At least 11 al-Qaeda suspects have “disappeared” in U.S. custody, Human Rights Watch said in a report released today. U.S. officials are holding the detainees in undisclosed locations, where some have reportedly been tortured.

The 46-page report, “The United States’ ‘Disappeared’: The CIA’s Long-Term ‘Ghost Detainees,’” describes how the Central Intelligence Agency is holding al-Qaeda suspects in “secret locations,” reportedly outside the United States, with no notification to their families, no access to the International Committee of the Red Cross or oversight of any sort of their treatment, and in some cases, no acknowledgement that they are even being held.

“‘Disappearances’ were a trademark abuse of Latin American military dictatorships in their ‘dirty war’ on alleged subversion,” said Reed Brody, special counsel with Human Rights Watch. “Now they have become a United States tactic in its conflict with al-Qaeda.”

Under international law, enforced disappearances occur when persons are deprived of their liberty and the detaining authority refuses to disclose their fate or whereabouts or refuses to acknowledge their detention, which places the detainees outside the protection of the law.

The report profiles eleven such “disappeared” prisoners. They include Khalid Shaikh Muhammed, the alleged principal architect of the September 11 attacks; Abu Zubayda, reputedly a close aide of Osama bin Laden; Ramzi bin al-Shibh, who but for his failure to get a U.S. visa might have been one of the 9/11 hijackers; and Hambali, an alleged key al-Qaeda ally in Southeast Asia. Some, such as Khalid Shaikh Muhammed, are reported to have been tortured in custody.

U.S. officials have said that many of those held have provided valuable intelligence that has foiled planned terrorist acts, Human Rights Watch said. There are also reports that some detainees have lied under duress to please their captors. For instance, ghost detainee Ibn al-Shaikh al-Libi apparently fabricated the claim, then relayed by Secretary of State Colin Powell to the United Nations, that Iraq had provided training in “poisons and deadly gases” for al-Qaeda.

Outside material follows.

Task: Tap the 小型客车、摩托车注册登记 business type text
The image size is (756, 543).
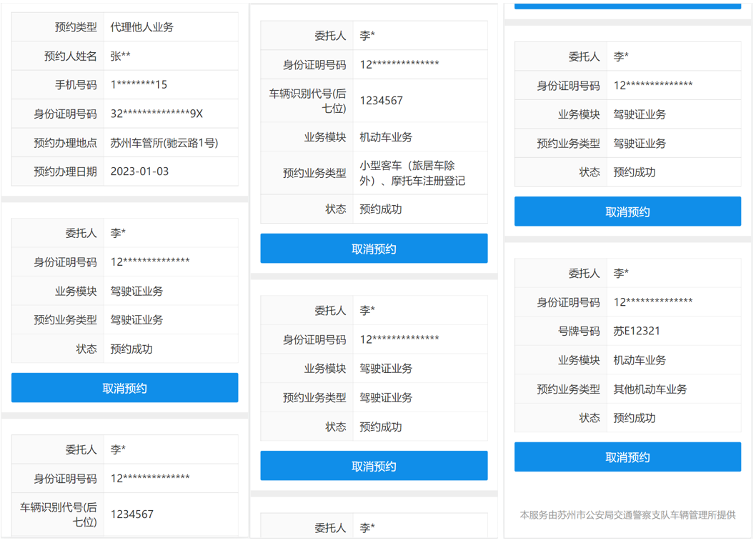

International treaties ratified by the United States prohibit incommunicado detention of persons in secret locations. The Geneva Conventions require that the International Committee of the Red Cross have access to all detainees and that information on those detained be provided to their relatives. Under international human rights law, detainees must be held in recognized places of detention and be able to communicate with lawyers and family members.

Human Rights Watch called on the United States to bring all detainees, wherever they are being held, under the protection of the law. In particular, it demanded that the government grant unrestricted access to the International Committee of the Red Cross to all detainees held pursuant to anti-terrorist operations.

“Those guilty of serious crimes must be brought to justice before fair trials,” said Brody. “If the United States embraces the torture and ‘disappearance’ of its opponents, it abandons its ideals and international obligations and becomes a lesser nation.”